Senate debates

Thursday, 3 September 2020

Adjournment

Human Rights

5:53 pm

Photo of Larissa WatersLarissa Waters (Queensland, Australian Greens) Share this | Hansard source

[by video link] Over the last six months, the world's attention has understandably been diverted to the response to the COVID-19 crisis. This afternoon I want to draw this chamber's attention to the human rights abuses that continue to occur unabated around the world in spite of the pandemic. In some cases, the abuses have been exacerbated by the pandemic. The Department of Foreign Affairs and Trade said this week that COVID-19 has fuelled authoritarian trends. As the UN Special Rapporteur, on the situation of human rights defenders, recently said, the pandemic means that we need to do more to protect human rights activists.

In the short time I have available today, it's not possible to traverse all the atrocities occurring globally, but I wanted to mention a few. In India, Prime Minister Modi is rounding up critics in the shadow of the virus. Indian authorities have arrested dozens in a nationwide crackdown, with arrests based on scant evidence. Those who have been detained include a youth activist who raised awareness of police violence against Muslims, an academic who opposes the government's dangerous anti-Muslim citizenship law, and a co-founder of a women's collective.

Authorities continue to impose harsh and discriminatory measures in Kashmir just over a year after the Indian government drastically eroded Kashmiris' right to self-determination. To quell dissent and to keep away news from the outside world, it continues to maintain stifling restraints, with widespread detention and drastic limits to the internet, to name a few abuses.

In the Philippines, Duterte's brutal drug war goes on. The UN found in June that thousands had been killed in the so-called war with near impunity. Duterte's government has given police permission to kill. Along with ordinary Filipinos, human rights activists must also fear for their lives. Only a few weeks ago, unidentified gunmen fatally shot human rights worker Zara Alvarez. Separately, peasant leader Randall Echanis was also murdered. They were the 13th and 14th human rights workers killed in the Philippines in the last four years. They had been subject to so-called red-tagging or political harassment. Their deaths show that extrajudicial killings in the Philippines remain rife in COVID times.
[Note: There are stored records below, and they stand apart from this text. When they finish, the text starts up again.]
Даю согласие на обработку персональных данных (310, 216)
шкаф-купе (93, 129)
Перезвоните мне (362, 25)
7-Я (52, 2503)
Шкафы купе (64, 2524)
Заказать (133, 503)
In China, egregious abuses against the Uighur people go on, exacerbated by the pandemic. We continue to see mass arbitrary detention, surveillance, indoctrination and the destruction of heritage, as well as forced birth control. What we are seeing is cultural genocide of the Uighur people, and it is abhorrent.

A bit further afield in Ethiopia, the government begun a crackdown following the killing of popular Oromo artist and activist Hachalu Hundessa. Authorities have detained dozens of opposition members and journalists for prolonged periods, often without charge. Members of the Oromo community in Australia have raised their serious concerns with Greens MPs. Ethiopian authorities must bring credible charges against those detained or release them, and there should be an independent investigation into Mr Hundessa's killing.

The cases I've just mentioned are only the tip of the iceberg. I could go on, but unfortunately I'm limited by time. I urge the government to actively call out global atrocities and abuses, even as our attention is turned inward to our domestic response to the COVID-19 pandemic.